The weekly Creative Critique—Live continues this week with our 4th webinar this Thursday, April 23rd…
Have you ever wanted to display your prints in a modern and professional looking way without incurring the cost of traditional framing? How about avoid glass and all of the problems it causes with glare and reflection? And best of all do it yourself at home? I certainly have, and the solution I’ve been using for a few years is Gatorfoam board.
Gatorboard, as it’s commonly called, is similar to foam core, but is much stiffer and stronger which is important to avoid warping over time. It’s also available in black which is ideal for a modern and clean look. I buy a version that has a self-adhesive side in place and avoids using sloppy sprays and other adhesives.
Mounting prints onto gatorboard creates a very clean and modern look without glass, and lets the viewer really appreciate the photograph and paper at the same time. It’s also relatively inexpensive (at least compared to traditional matting and framing) and can de done by anyone at home with basic tools. Foamboardsource sells photographer sizes, and a sheet of 3/16“ thick –13” x 19″ is about $10.
Now to be clear this is not an archival mounting process, since the print is permanently glued to the gatorboard. I’m ok with that because the goal, at least for me, is not to sell these prints, but rather to have a way to show my work without the high cost of framing and avoid the use of glass. This works great in places like coffee shops, libraries, restaurants, and other spaces that may want to have your work displayed. It gives the photograph lots of impact and avoids all the problems that glass creates such as glare and reflection. And there’s always the option of spraying the prints for extra protection from UV if you need it.
If during an exhibition someone wants to buy a print, I’ll take an order and make a print specifically for that customer. I don’t mount my prints on gatorboard for galleries and traditional fine art exhibitions because customers generally want to buy on the spot. But for informal or relaxed environments, this has been a great way for me to share my work – and people love the presentation. When I use a beautiful paper like Canson Platine Fiber Rag, this type of presentation really conveys the quality of the print as a whole without any barriers for the viewer. As a photographer and printer maker, I really love that.
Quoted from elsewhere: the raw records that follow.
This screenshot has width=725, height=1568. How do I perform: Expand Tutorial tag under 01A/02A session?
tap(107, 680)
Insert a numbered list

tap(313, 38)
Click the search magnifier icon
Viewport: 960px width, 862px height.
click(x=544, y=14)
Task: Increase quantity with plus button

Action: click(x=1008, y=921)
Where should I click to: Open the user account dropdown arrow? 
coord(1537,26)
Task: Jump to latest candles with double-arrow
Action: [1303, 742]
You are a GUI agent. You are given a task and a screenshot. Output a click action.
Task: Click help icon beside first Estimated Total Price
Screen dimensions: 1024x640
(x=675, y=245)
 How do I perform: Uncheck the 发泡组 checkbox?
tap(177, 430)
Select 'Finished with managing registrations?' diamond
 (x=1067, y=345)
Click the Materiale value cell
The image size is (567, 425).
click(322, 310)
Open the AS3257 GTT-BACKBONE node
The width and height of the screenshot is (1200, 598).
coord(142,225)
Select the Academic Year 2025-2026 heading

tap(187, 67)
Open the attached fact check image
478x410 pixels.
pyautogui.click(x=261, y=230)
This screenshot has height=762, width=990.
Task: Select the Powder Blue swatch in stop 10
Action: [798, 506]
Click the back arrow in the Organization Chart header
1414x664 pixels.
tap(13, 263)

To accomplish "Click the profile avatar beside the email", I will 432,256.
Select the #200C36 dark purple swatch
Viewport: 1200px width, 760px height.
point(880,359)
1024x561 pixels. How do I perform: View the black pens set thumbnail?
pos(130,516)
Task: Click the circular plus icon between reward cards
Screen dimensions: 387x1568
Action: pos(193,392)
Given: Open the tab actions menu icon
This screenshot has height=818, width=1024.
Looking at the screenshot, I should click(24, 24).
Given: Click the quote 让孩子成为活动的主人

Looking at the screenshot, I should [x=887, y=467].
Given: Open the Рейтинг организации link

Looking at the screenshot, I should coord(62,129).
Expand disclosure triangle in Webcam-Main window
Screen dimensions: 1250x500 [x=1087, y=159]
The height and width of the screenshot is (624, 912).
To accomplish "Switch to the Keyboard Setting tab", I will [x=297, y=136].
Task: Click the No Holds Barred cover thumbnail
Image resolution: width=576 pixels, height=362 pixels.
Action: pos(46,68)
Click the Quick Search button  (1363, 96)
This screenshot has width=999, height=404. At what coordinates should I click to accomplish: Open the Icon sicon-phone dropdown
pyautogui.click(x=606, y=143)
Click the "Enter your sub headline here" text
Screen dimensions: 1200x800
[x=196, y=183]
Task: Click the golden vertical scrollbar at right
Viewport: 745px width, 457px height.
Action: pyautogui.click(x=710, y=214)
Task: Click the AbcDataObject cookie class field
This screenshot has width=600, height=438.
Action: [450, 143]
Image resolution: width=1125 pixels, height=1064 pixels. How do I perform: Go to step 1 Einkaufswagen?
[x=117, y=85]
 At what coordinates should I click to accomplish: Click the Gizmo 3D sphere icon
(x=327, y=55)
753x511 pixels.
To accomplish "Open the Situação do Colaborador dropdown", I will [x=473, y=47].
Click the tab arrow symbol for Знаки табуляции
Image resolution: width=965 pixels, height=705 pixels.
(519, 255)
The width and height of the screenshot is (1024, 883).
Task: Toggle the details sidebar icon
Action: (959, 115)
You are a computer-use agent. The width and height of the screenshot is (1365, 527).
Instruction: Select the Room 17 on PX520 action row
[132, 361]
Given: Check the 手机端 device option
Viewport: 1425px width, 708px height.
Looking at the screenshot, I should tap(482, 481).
This is also the way Canson Infinity mounts the prints in their booth for trade shows.
I’ve gotten lots of requests to show how to mount this way, so I made this video in my studio to show you exactly how to do it and what materials you’ll need. With a little practice, you can do this at home for any size print. In the video, I make a print that is 24“ x 36” and is part of an exhibition I have ongoing during the holidays at a local coffee shop. I’ll share more details about the exhibition soon. (BTW- I cover all of this and more in my Fine Art Printing Workshop.)
Here’s the materials list:
I hope you enjoyed the video and it was helpful. Any questions or comments? Please leave them below!
This Post Has 26 Comments
This is rather awesome! I am so doing this 🙂
Thank you very much, Robert. Well done.
I very much like the freedom this approach brings. No longer are margins DICTATED by matting. The prints just look nice. I have a mixture of ? and now ¾ aspect ratios from the OMD. Matting dimensions and purchases have been a bane to my enjoyment of printing.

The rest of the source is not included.